Stated exercise: Rewrite the stretch from the line containing "Task: Click the popover's" through the end of the records, changing "layout" to "view" and leaving all else as it stands. Give only those lines.

^^^^^^^^^^^^^^^^

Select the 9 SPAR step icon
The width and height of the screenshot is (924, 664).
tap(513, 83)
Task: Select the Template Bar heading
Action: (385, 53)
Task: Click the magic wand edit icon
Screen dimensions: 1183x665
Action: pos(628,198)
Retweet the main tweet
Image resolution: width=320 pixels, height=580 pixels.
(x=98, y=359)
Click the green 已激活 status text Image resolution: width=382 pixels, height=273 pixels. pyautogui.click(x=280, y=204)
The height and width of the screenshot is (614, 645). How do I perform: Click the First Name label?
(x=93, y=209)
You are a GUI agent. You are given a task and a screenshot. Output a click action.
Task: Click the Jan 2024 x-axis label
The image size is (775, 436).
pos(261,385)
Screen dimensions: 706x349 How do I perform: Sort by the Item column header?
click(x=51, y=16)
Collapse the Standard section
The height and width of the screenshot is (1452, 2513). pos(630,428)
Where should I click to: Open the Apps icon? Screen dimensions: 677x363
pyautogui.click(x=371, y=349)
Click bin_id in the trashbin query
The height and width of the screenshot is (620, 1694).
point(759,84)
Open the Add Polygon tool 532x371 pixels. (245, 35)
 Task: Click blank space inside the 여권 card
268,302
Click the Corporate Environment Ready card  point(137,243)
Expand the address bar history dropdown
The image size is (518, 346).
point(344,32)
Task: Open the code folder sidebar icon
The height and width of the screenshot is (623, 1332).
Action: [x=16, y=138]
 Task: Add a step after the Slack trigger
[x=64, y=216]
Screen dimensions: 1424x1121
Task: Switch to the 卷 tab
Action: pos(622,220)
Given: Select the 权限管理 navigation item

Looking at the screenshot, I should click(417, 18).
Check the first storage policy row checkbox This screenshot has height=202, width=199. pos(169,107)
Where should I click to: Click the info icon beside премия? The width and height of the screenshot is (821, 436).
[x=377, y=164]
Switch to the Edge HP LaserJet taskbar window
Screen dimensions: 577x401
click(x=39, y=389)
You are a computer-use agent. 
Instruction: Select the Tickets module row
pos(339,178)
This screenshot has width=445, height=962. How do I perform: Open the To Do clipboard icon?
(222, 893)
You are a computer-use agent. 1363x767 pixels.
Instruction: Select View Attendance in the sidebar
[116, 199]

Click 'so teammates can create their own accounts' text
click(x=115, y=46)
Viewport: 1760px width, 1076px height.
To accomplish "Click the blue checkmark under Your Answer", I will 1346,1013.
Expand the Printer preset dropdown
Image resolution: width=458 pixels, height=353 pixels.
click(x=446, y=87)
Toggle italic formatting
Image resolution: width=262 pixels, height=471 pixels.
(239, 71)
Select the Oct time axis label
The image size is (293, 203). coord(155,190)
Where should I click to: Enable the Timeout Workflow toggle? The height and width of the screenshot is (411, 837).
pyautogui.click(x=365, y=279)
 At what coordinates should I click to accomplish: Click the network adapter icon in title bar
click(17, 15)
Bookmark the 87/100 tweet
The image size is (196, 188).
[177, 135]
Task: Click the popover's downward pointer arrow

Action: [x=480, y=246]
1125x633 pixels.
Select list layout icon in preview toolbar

^^^^^^^^^^^^^^^^

Final answer:
Task: Click the popover's downward pointer arrow

Action: [x=480, y=246]
1125x633 pixels.
Select list view icon in preview toolbar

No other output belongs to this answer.